• _Extracted data entries_
- Opening Delimiter -
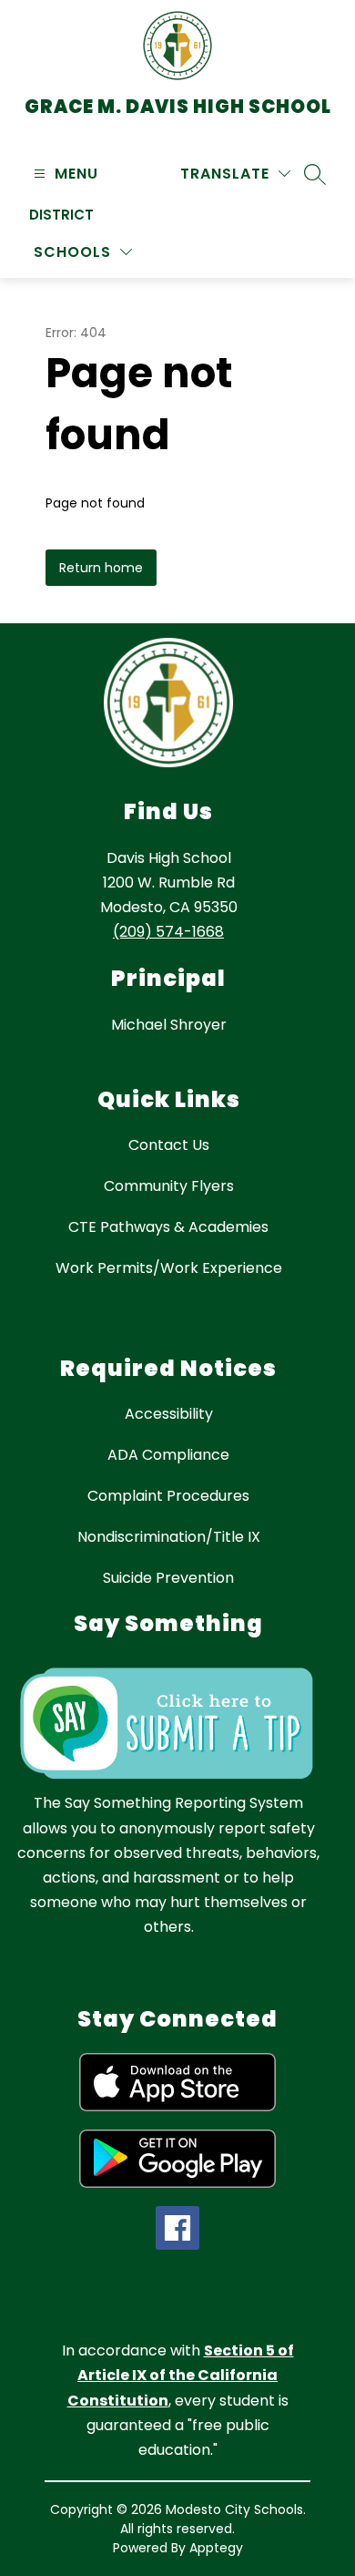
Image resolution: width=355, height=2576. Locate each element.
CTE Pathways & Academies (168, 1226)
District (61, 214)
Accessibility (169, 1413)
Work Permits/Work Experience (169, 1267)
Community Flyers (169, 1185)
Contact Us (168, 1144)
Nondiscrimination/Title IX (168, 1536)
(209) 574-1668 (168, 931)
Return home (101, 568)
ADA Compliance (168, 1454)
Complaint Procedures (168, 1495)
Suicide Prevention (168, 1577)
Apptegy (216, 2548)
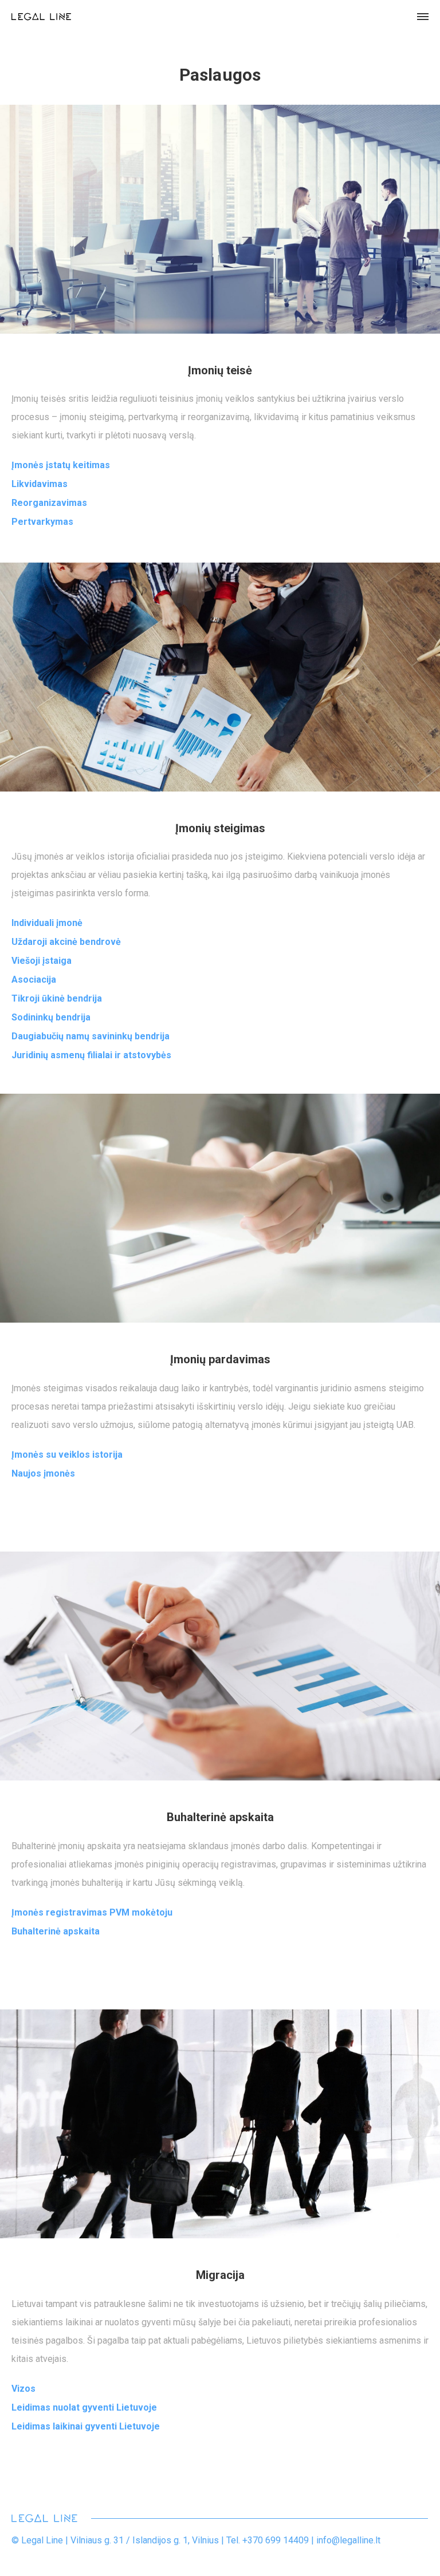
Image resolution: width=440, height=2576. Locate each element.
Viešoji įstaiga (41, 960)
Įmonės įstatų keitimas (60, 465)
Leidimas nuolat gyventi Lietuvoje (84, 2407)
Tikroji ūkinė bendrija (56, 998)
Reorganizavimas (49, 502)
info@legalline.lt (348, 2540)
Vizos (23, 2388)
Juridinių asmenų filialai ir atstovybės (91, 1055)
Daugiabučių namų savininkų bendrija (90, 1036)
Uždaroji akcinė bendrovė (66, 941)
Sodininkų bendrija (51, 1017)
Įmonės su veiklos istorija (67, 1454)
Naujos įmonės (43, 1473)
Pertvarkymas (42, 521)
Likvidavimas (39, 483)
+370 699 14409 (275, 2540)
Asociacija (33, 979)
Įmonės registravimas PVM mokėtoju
- Closing Delimiter -
• _What the exercise asks_
Wherever the word "height" appears in a line of the data above, copy that line.

• _Response area_
Image resolution: width=355, height=2576. Locate each element.
Image resolution: width=440, height=2576. Locate each element.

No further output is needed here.